Before setting out upon a road trip to Quebec, I did a final look round the harbour today.

At Imperial Oil's number 3 dock the Largo Mariner was at work unloading a cargo of refined product from Antwerp.


This is the second ship recently that was built by the Hyundai Vinashin Shipyard in Ninh Hoa, Vietnam (High Challenge was here on July 14- [qv]). This one dates from 2018 when it was built as Desert Mariner but was renamed on delivery, with a double change of ownership on the same day. This is a reminder (if we needed one) that ships are commodities, much like their cargo, and can be traded or sold for business reasons. Mid Range tankers, such as this one at 20,407 gt, 49,992 dwt are the work horses of the "clean" (i.e. refined) product business and are operating more profitably than other shipping sectors at this time.

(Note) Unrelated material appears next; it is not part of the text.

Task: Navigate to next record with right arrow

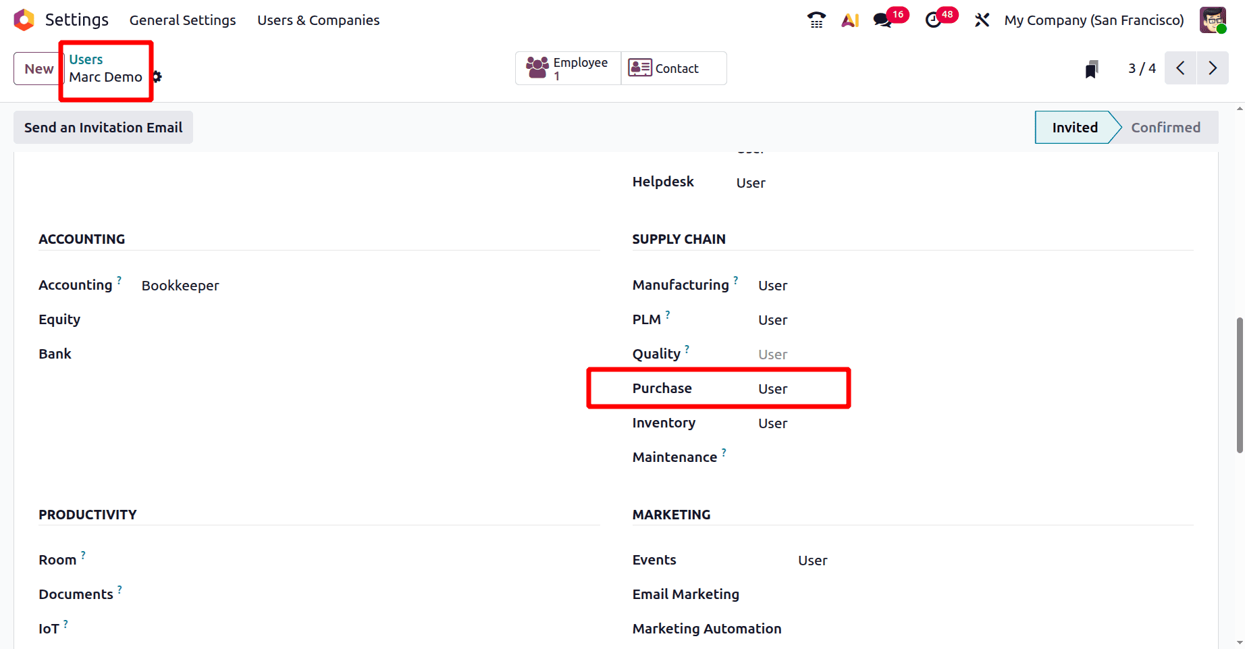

Current owners, listed are Meridian 15 Ltd, but interestingly managers are Cargill Ocean Transportation, the shipping arm of the giant grain trading business. With about 570 dry cargo bulk carriers under it control, it also has a small position in tankers. Cargill expects to have some twenty tankers (all chartered) in its fleet by next year.

A familiar ship appeared at National Gypsum today, but in a new guise. Algoma Verity is the new name hastily applied to the former Alice Oldendorff, one of three ships recently acquired by Algoma when Oldendorff Carriers withdrew from the CSL self-unloader pool. Klaveness exited the pool a few years ago, leaving only CSL Americas and Algoma as members.

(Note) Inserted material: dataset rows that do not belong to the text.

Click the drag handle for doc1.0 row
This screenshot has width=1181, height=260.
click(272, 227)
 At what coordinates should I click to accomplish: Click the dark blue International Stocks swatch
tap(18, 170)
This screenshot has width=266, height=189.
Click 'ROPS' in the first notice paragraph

Algoma Verity alongside National Gypsum with the ship's 65.5 meter long self-unloading boom swung way out over land to give the traveling ship loader room to work.

Algoma does not stand on much ceremony when it takes over a ship, with funnel marks and hull paint to follow - sometimes years later.

The ship was built in 2000 by Shanghai Shipyard as a typical bulk  carrier with four cranes. However when the Asain economic crisis  ment a change of plans and a series of hoppers, and deck mounted conveyors and a long boom were added to permit the ship to unload to a stockpile. The cranes bucket the cargo out of the hold into the hoppers. It then runs along the conveyors to the boom which deposits the material on land.
Self-unloaders with conveyors in the bottom of the hold (gravity fed) are more expensive to build and sacrifice carrying capacity due to the sloping sides to the holds. They make up in speed of unloading to compensate.
This ship at 28,747 gt is able to reach 48,000 dwt, where a similar tunnel type self-unloader might only make 35,000 to 40,000 dwt. It is not a particularly fast unloader. It can only manage about 750 tonnes per hour, whereas the tunnel types can reach 3500 to 5000 tonnes per hour depending on the cargo.

Autocarriers were particularly present in the harbour today with Tombarra at pier 31 unloading Canadian military vehicles and other non-auto RoRo cargo.  At Autoport the first ship in was Olympian Highway in the flashy new K-Line livery.


It was carrying import cargo, and sailed mid-afternoon for Baltimore. Its place was soon taken by Columbian Highway, which I did not see, but suspect was still carrying the old plain gray hull colour. It was not in port long either, and sailed for Emden, Germany, with some export cargo.

There was also activity at pier 42 as the second crib for the pier extension was coseyed into place.


The painfully slow tow from Pier 9C with Sandra Mary pulling full and with its towing line bar taught, and J.F.Whalen pushing took about three hours.


It was then nudged into place with the crane barge Idus Atwell holding it. The crane barge Derrick # 4 was then moved to the outer face to secure it for the night.


Once in final position the crib will be sunk in place, by admitting water through valves in the bottom.

The tender notice for structural fill was advertised in today's paper, with a closing date of August 1. It is the third phase of the project to extend Pier 42 to accommodate two large container ships at the same time.

Extending the pier is only part of the work needed to accommodate 10,000 TEU+ ships. Back-up land to store the boxes will have to double in size also, and that will necessitate filling in the spaces between the current finger piers if the South End Container Terminal is to remain the port's only facility for the large ships.

As I mentioned earlier in the week, traveling during the next month or so will mean sporadic postings here, and some of those will not be from Halifax.